** TASK INSTRUCTIONS **
Can you retype the entries from the line with "Enable the 参考线" to the line with "Looking at the screenshot, I should click(166, 27)." character for character?

** DATA FOR PROCESSING **

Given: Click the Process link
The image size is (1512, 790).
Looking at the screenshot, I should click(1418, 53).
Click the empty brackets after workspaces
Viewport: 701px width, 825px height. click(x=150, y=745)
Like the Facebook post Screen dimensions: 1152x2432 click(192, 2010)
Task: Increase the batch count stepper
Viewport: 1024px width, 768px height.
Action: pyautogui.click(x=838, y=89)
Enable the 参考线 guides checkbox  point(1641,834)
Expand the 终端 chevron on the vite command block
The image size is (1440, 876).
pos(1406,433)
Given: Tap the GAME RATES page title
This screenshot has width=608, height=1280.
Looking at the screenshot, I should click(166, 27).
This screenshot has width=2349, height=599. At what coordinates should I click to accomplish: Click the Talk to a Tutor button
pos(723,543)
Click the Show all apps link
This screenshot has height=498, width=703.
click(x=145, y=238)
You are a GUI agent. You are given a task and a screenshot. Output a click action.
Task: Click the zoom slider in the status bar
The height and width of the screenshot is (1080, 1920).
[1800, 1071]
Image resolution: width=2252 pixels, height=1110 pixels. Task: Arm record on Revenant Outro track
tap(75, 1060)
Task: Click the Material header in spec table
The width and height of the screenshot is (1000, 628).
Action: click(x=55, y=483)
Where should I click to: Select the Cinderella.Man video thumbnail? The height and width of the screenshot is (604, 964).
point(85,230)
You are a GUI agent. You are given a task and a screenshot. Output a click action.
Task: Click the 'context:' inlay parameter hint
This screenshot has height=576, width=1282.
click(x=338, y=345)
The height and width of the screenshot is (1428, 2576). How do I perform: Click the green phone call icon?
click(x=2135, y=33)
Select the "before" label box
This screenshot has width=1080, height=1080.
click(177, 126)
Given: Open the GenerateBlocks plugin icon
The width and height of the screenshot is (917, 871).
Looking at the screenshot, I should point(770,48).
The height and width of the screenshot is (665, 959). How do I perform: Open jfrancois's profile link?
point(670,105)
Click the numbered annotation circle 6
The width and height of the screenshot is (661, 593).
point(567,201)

** OUTPUT OF THE EXERCISE **
Enable the 参考线 guides checkbox  point(1641,834)
Expand the 终端 chevron on the vite command block
The image size is (1440, 876).
pos(1406,433)
Given: Tap the GAME RATES page title
This screenshot has width=608, height=1280.
Looking at the screenshot, I should click(166, 27).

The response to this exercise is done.